# What is being asked
Output the passage of the article on BYD's 60-foot electric bus from "It’s the production" up to and including "BEVs by 2018.", copied word for word.

# Text segment
____
BYD Delivers First 60-Foot Electric Bus In US, Featuring 275 Miles Range

6 months ago by Mark Kane 29

Antelope Valley Transit Authority received North America’s first 60-foot articulated electric bus made by BYD

The Antelope Valley Transit Authority (AVTA) has become the first transit provider in North America to have an all-electric, 60-foot articulated electric bus in its fleet, supplied by BYD.

Antelope Valley Transit Authority received North America’s first 60-foot articulated electric bus made by BYD

It’s the production version of the prototype shown some two years ago, with a ~547 kWh battery and has an expected real world range of 275 miles according to a company spokesperson.

This particular vehicle is the first of thirteen 60-foot BYD buses ordered, together with a shorter version, in AVTA’s broader goal to switch its entire fleet to BEVs by 2018.

Another big achievement is the delivery of BYD’s 250 kW WAVE wireless charging system that should be capable of recharging the bus in around two hours.

“The Antelope Valley Transit Authority (AVTA) is pleased to announce the delivery of its first 60-foot articulated electric bus made by BYD; as well as the completion of the first ever WAVE inductive chargers in Southern California. These represent major milestones achieved by the AVTA toward its goal of “100% Green by 2018” — opening an exciting new chapter of innovative, world-class transit service for the region.

Today’s accomplishments are the result of visionary leadership from local and regional community leaders. The AVTA electric bus conversion project began with a $1.9 million dollar grant from Los Angeles County Supervisor Mike Antonovich, which provided the project with a critical kick-start. Backed by its Board of Directors, AVTA then adopted a bold vision of converting the AVTA’s entire existing bus fleet to 100% battery electric vehicles by 2018. The AVTA executive team and staff have worked tirelessly to bring this vision to life.

The partnership of BYD Motors and Wireless Advanced Vehicle Electrification (WAVE) charging systems has also been key to achieving these milestones. BYD Motors has brought both world-class transit buses, as well as new investment, into the region’s economy. Wireless Advanced Vehicle Electrification (WAVE) has developed wireless vehicle charging solutions embedded underground with no unsightly wires or overhead machinery, allowing AVTA to achieve an innovative and aesthetically pleasing model of transit service.”
____
# Information provided
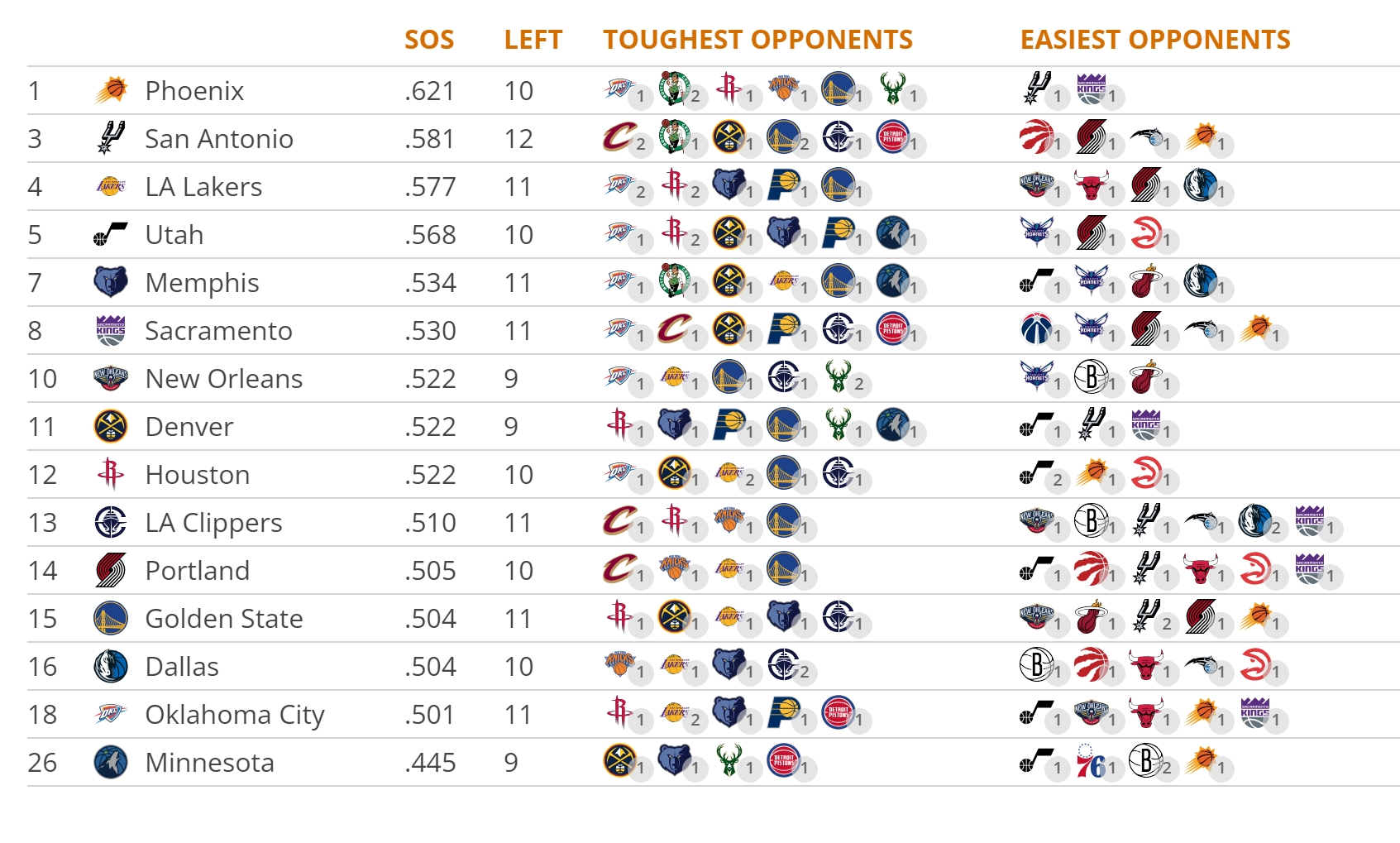Click the Cavaliers logo in San Antonio's toughest opponents

coord(619,137)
____
# Result of the exercise
It’s the production version of the prototype shown some two years ago, with a ~547 kWh battery and has an expected real world range of 275 miles according to a company spokesperson.

This particular vehicle is the first of thirteen 60-foot BYD buses ordered, together with a shorter version, in AVTA’s broader goal to switch its entire fleet to BEVs by 2018.